> [What the exercise asks]
Whatever pictures the entries hold, omit them, and output exactly the lines from the one containing "Where should I" through the final line.

Records from a data collection
•••••

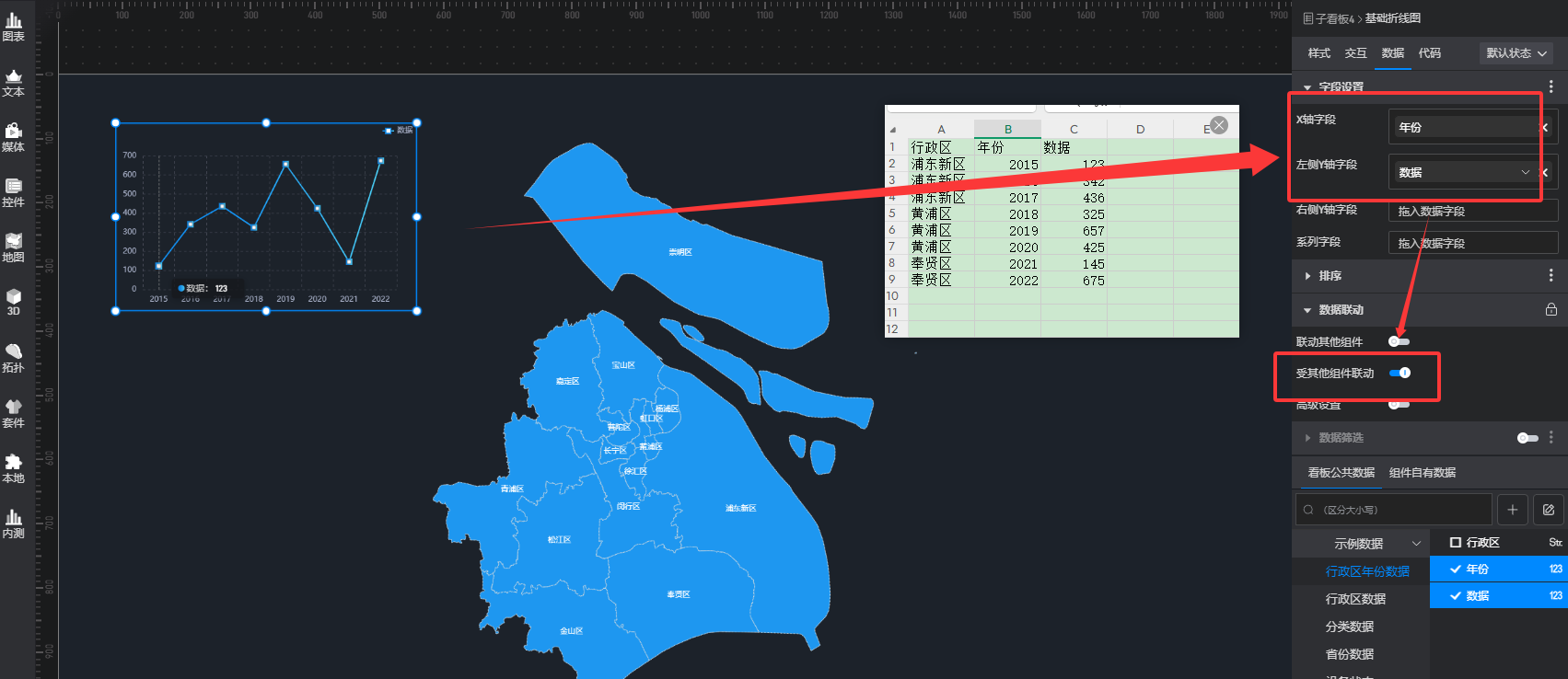1568x679 pixels.
Task: Select the 文本 text component icon
Action: (x=14, y=82)
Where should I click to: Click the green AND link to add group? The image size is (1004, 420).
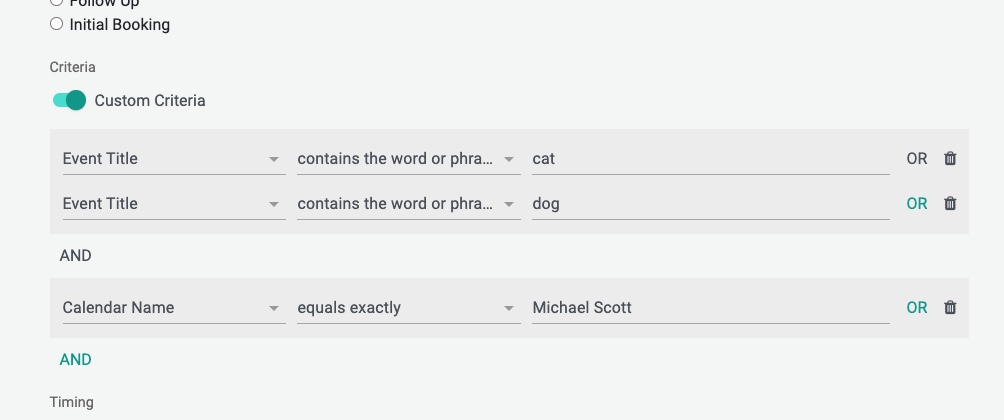tap(76, 359)
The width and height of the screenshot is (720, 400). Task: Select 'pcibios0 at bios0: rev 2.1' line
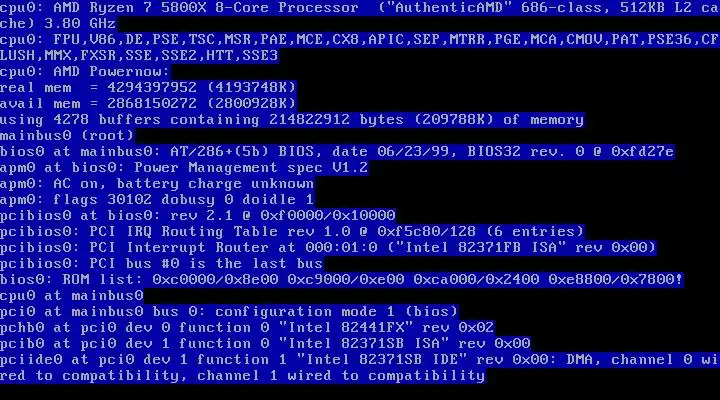pyautogui.click(x=197, y=215)
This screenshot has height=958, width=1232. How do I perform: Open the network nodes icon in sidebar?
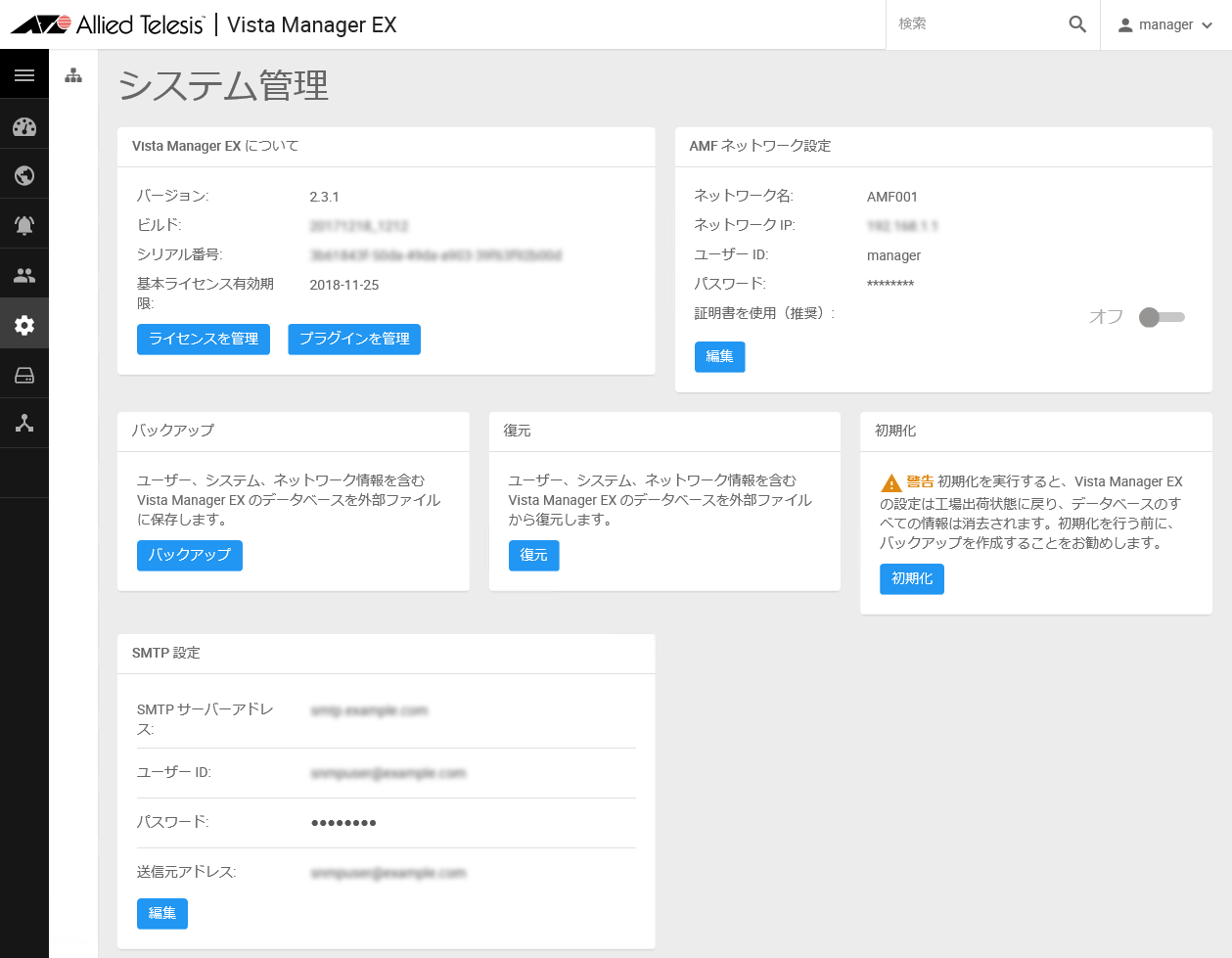click(24, 424)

•••••

> [Response]
Where should I click to: Click the green AND link to add group? The image size is (1004, 420).
tap(76, 359)
The width and height of the screenshot is (720, 400). Task: Select 'pcibios0 at bios0: rev 2.1' line
pyautogui.click(x=197, y=215)
This screenshot has height=958, width=1232. How do I perform: Open the network nodes icon in sidebar?
click(24, 424)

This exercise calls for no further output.